Histoire et société

Dieu me pardonne c'est son métier

17 OCTOBRE 1961 – 17 OCTOBRE 2020 : 59e ANNIVERSAIRE – VÉRITÉ ET JUSTICE

Il s’est avéré que le 17 octobre 1961, nous étions avec trois autres jeunes étudiants aixois de l’UNEF monté en voiture à une réunion du syndicat à Paris. C’était toute une expédition, pas d’autoroutes, il fallait s’arrêter et comme nous étions médiévistes nous faisions des haltes pour voir les hauts lieux de l’art roman. Il faut savoir que la censure battait à plein et que parfois l’humanité paraissait avec des blancs à la place des articles. Ce matin là en arrivant à Paris, nous avons appris dans les locaux de la rue Soufflot, que des corps d’Algériens flottaient sur la Seine… J’avais 23 ans, imaginez notre révolte, le silence qui nous était imposé et dont nous refusions la complicité, mais à cette époque là nous étions nombreux, il y avait un parti communiste même si nous trouvions qu’il n’en faisait jamais assez, nous avions de la chance, celle du combat et de la résistance internationaliste. (note de danielle Bleitrach)

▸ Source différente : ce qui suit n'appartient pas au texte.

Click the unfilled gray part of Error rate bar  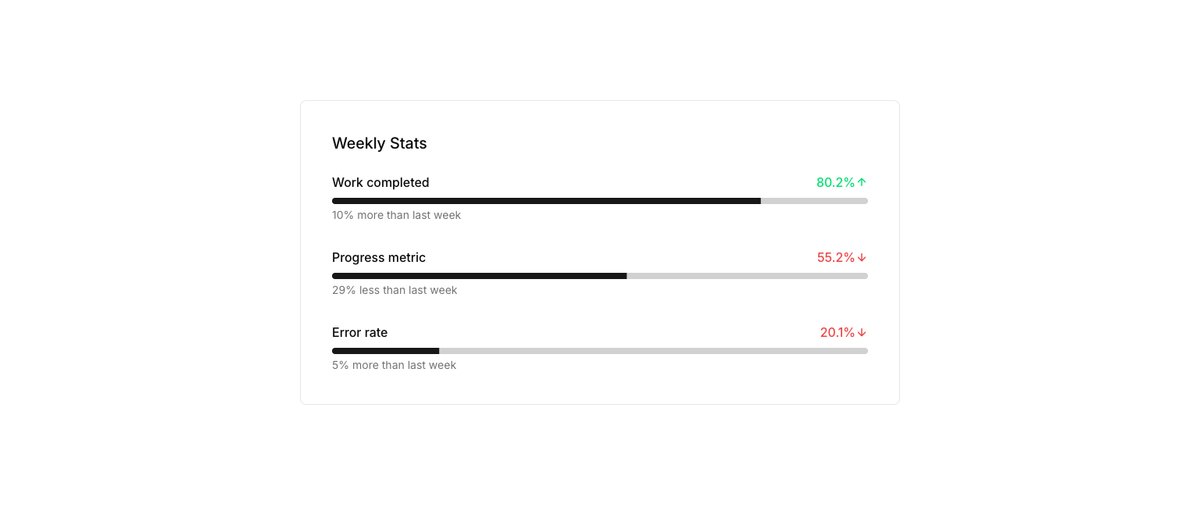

Le 17 octobre 1961, des dizaines de milliers d’Algériens manifestaient pacifiquement à Paris contre le couvre-feu discriminatoire qui leur avait été imposé par le gouvernement de l’époque dont le Premier ministre, Michel Debré, était hostile à l’indépendance de l’Algérie, et le préfet de police Maurice Papon sous ses ordres. Ils défendaient leur droit à l’égalité, leur droit à l’indépendance et le droit des peuples à disposer d’eux-mêmes. Ce jour-là, et les jours qui suivirent, des milliers de ces manifestants furent arrêtés, emprisonnés, torturés – notamment par la “force de police auxiliaire” – ou, pour nombre d’entre eux, refoulés en Algérie. Des centaines perdirent la vie, victimes d’une violence et d’une brutalité extrêmes des forces de police.

La municipalité communiste de Givors en 2007, a été la 1ère  ville de province en France, à créer un lieu de mémoires en créant le « Square du 17 octobre  » . Mr Abdesselem Bouras ancien président de l’A.P.C.A. a été à l’origine de cette requête auprès de la municipalité.

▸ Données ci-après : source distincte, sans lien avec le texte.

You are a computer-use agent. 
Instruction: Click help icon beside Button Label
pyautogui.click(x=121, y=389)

Christiane Charnay aux côtés d’Abdesselem Bouras, l’ancien président de l’association.

59 ans après, la vérité est partiellement en marche. Cependant, la France n’a toujours pas reconnu sa responsabilité dans les guerres coloniales qu’elle a menées, – en particulier la guerre d’Algérie – non plus que dans le cortège de drames et d’horreurs qu’elles ont entraînés, comme ce crime d’État que constitue le 17 octobre 1961. Le 17 octobre 2012, le Président de la République (François Hollande) avait certes fait un premier pas important, en déclarant : « Le 17 octobre 1961, des Algériens qui manifestaient pour le droit à l’indépendance ont été tués lors d’une sanglante répression. La République reconnaît avec lucidité ces faits. Cinquante et un ans après cette tragédie, je rends hommage à la mémoire des victimes. » Mais le terme de crime n’est pas repris, et la responsabilité, sous entendue, n’est pas clairement définie. Nous demandons une parole claire aux autorités de la République, au moment où certains osent encore aujourd’hui continuer à parler des « bienfaits de la colonisation », à célébrer le putsch des généraux à Alger contre la République, à « honorer » les criminels de l’OAS.

Dans ce domaine, il est donc nécessaire que des mesures significatives soient prises : 

  • Que la lumière soit faite sur les soi-disant « retours vers leurs douars d’origine » des Algériens survivants du 17 octobre envoyés en fait dans des camps de la mort de l’Algérie coloniale.
  • Que la création d’un lieu de mémoire voué à cet évènement, demandée dans la résolution votée par le Sénat en octobre 2012 qui reconnaissait elle aussi ce massacre, soit rapidement mise en œuvre par les autorités de l’Etat, de la ville de Paris et la région Ile-de-France.
  • Pour être fidèles à leur mission scientifique, les historiens ont besoin de pouvoir accéder librement aux archives, échapper aux contrôles des pouvoirs ou des groupes de pression et travailler ensemble, avec leurs collègues algériens.
  • La vérité doit être dite sur l’organisation criminelle de l’OAS que certains, comme au sein de la droite et extrême droite politique veulent la réhabiliter.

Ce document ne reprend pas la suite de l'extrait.